> What this task involves: Copy out every line of the data below word for word, leaving out the pictures.

> Listed entries:
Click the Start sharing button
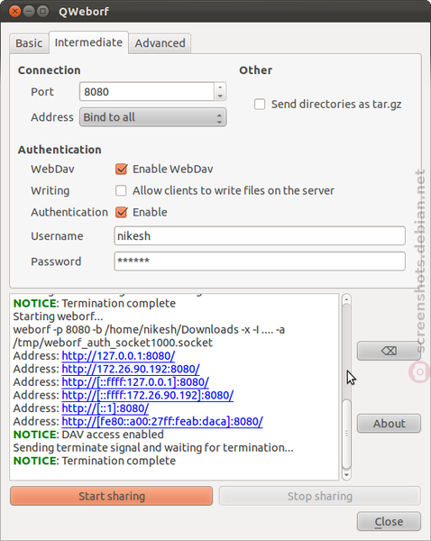The height and width of the screenshot is (541, 431). (x=112, y=496)
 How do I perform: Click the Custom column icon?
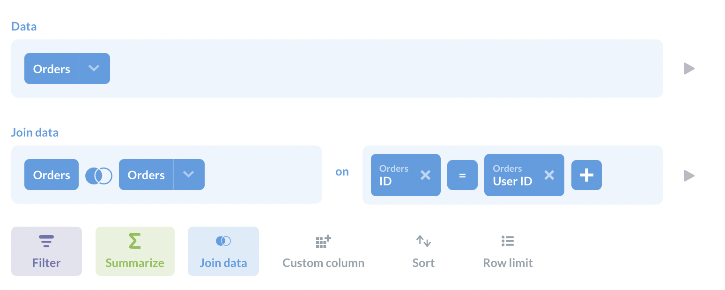coord(323,240)
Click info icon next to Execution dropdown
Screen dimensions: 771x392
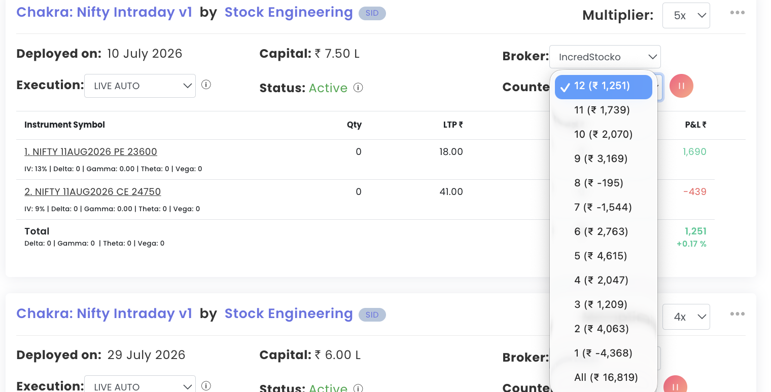tap(206, 85)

> Complete output:
Click the Start sharing button
The height and width of the screenshot is (541, 431). (x=112, y=496)
 How do I perform: Click the Custom column icon?
coord(323,240)
Click info icon next to Execution dropdown
Screen dimensions: 771x392
tap(206, 85)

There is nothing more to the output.